▸ **WORK REQUIRED**: Which of the lines below contain the string "agent"? Copy each one.

=== Section Start ===

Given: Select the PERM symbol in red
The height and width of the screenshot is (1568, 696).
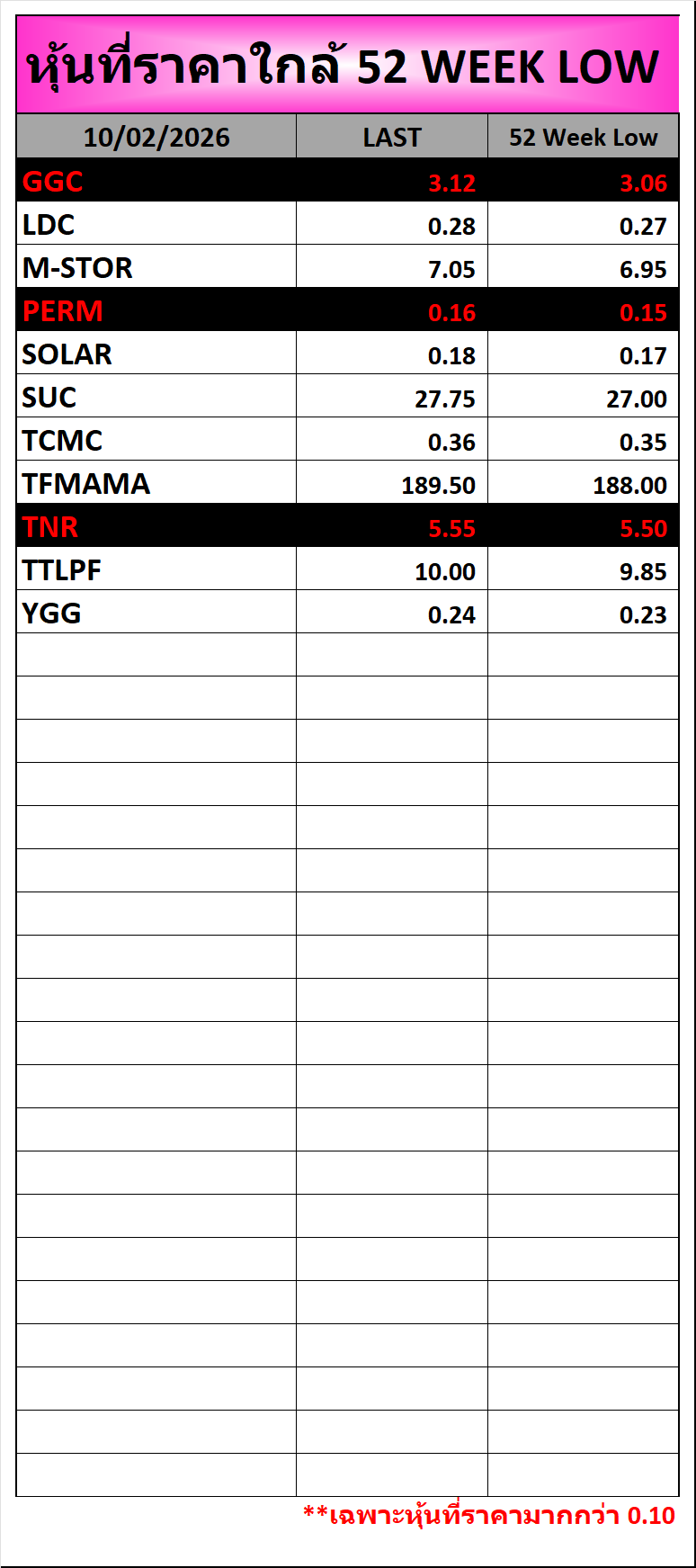Looking at the screenshot, I should pos(63,311).
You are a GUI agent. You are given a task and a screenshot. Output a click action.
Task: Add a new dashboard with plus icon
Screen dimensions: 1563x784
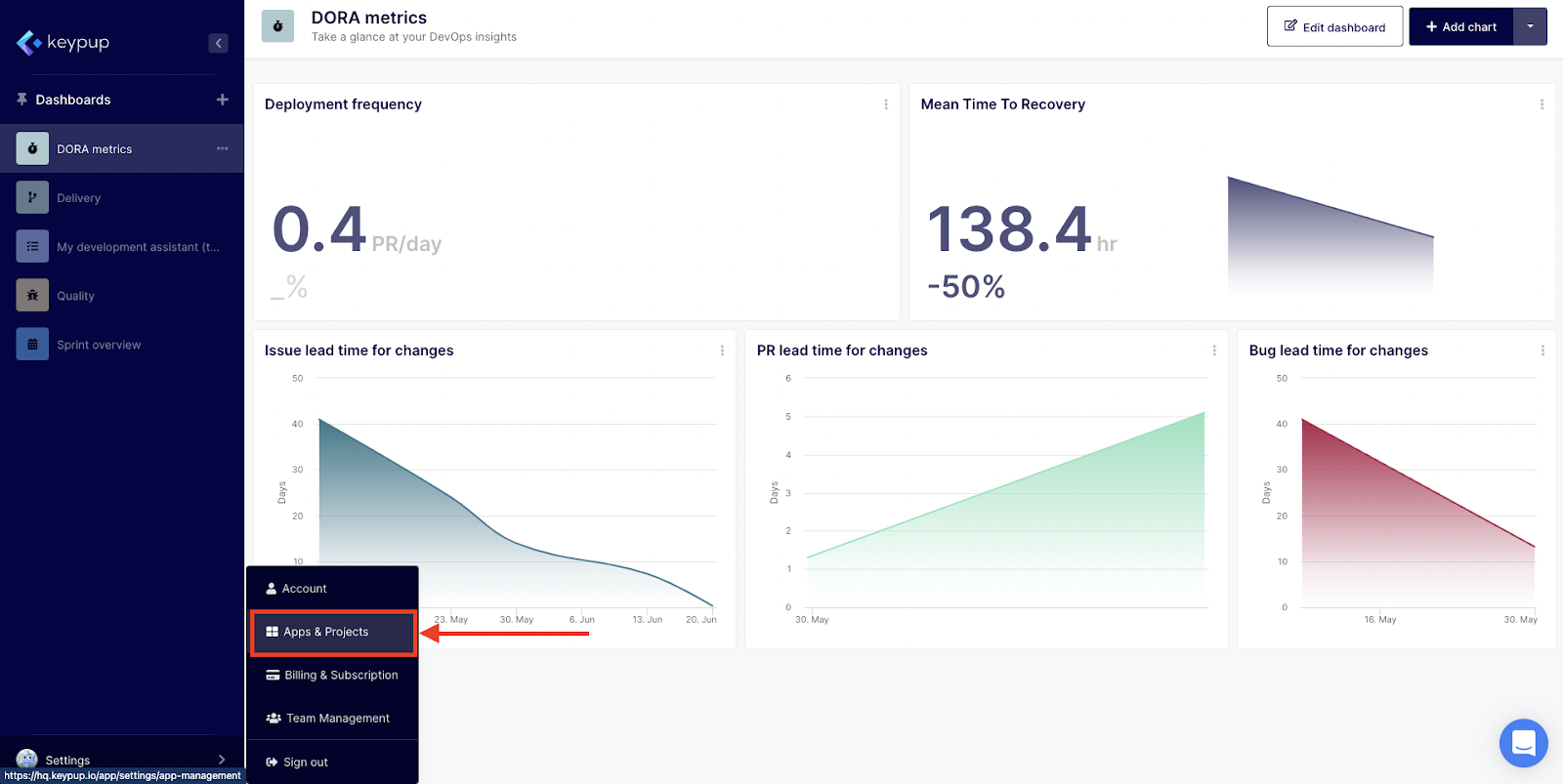tap(223, 100)
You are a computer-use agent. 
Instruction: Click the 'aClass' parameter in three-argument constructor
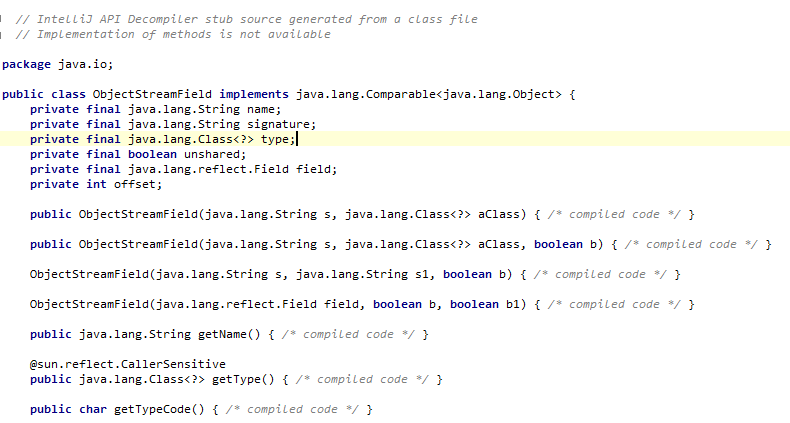[x=498, y=244]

=== Section End ===

▸ **ANSWER TO THE PROBLEM**:
You are a GUI agent. You are given a task and a screenshot. Output a click action.
You are a computer-use agent. 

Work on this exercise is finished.